Prepend lines to file in Java
There is a way, it involves rewriting the whole file though (but no temporary file). As others mentioned, no file system supports prepending content to a file. Here is some sample code that uses a RandomAccessFile to write and read content while keeping some content buffered in memory:
public static void main(final String args[]) throws Exception {
File f = File.createTempFile(Main.class.getName(), "tmp");
f.deleteOnExit();
System.out.println(f.getPath());
// put some dummy content into our file
BufferedWriter w = new BufferedWriter(new OutputStreamWriter(new FileOutputStream(f)));
for (int i = 0; i < 1000; i++) {
w.write(UUID.randomUUID().toString());
w.write('\n');
}
w.flush();
w.close();
// append "some uuids" to our file
int bufLength = 4096;
byte[] appendBuf = "some uuids\n".getBytes();
byte[] writeBuf = appendBuf;
byte[] readBuf = new byte[bufLength];
int writeBytes = writeBuf.length;
RandomAccessFile rw = new RandomAccessFile(f, "rw");
int read = 0;
int write = 0;
while (true) {
// seek to read position and read content into read buffer
rw.seek(read);
int bytesRead = rw.read(readBuf, 0, readBuf.length);
// seek to write position and write content from write buffer
rw.seek(write);
rw.write(writeBuf, 0, writeBytes);
// no bytes read - end of file reached
if (bytesRead < 0) {
// end of
break;
}
// update seek positions for write and read
read += bytesRead;
write += writeBytes;
writeBytes = bytesRead;
// reuse buffer, create new one to replace (short) append buf
byte[] nextWrite = writeBuf == appendBuf ? new byte[bufLength] : writeBuf;
writeBuf = readBuf;
readBuf = nextWrite;
};
rw.close();
// now show the content of our file
BufferedReader reader = new BufferedReader(new InputStreamReader(new FileInputStream(f)));
String line;
while ((line = reader.readLine()) != null) {
System.out.println(line);
}
}
No, there is no way to do that SAFELY in Java. (Or AFAIK, any other programming language.)

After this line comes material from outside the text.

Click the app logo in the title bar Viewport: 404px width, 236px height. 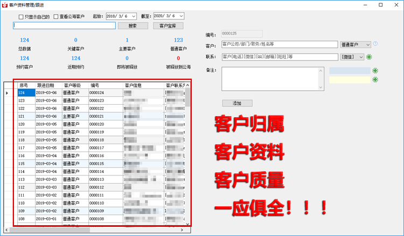[4, 4]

No filesystem implementation in any mainstream operating system supports this kind of thing, and you won't find this feature supported in any mainstream programming languages.
Real world file systems are implemented on devices that store data as fixed sized "blocks". It is not possible to implement a file system model where you can insert bytes into the middle of a file without significantly slowing down file I/O, wasting disk space or both.

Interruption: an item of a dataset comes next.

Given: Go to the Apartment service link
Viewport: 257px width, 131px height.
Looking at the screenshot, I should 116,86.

The solutions that involve an in-place rewrite of the file are inherently unsafe. If your application is killed or the power dies in the middle of the prepend / rewrite process, you are likely to lose data. I would NOT recommend using that approach in practice.
Use a temporary file and renaming. It is safer.
No. There are no "intra-file shift" operations, only read and write of discrete sizes.
It would be possible to do so by reading a chunk of the file of equal length to what you want to prepend, writing the new content in place of it, reading the later chunk and replacing it with what you read before, and so on, rippling down the to the end of the file.
However, don't do that, because if anything stops (out-of-memory, power outage, rogue thread calling System.exit
) in the middle of that process, data will be lost. Use the temporary file instead.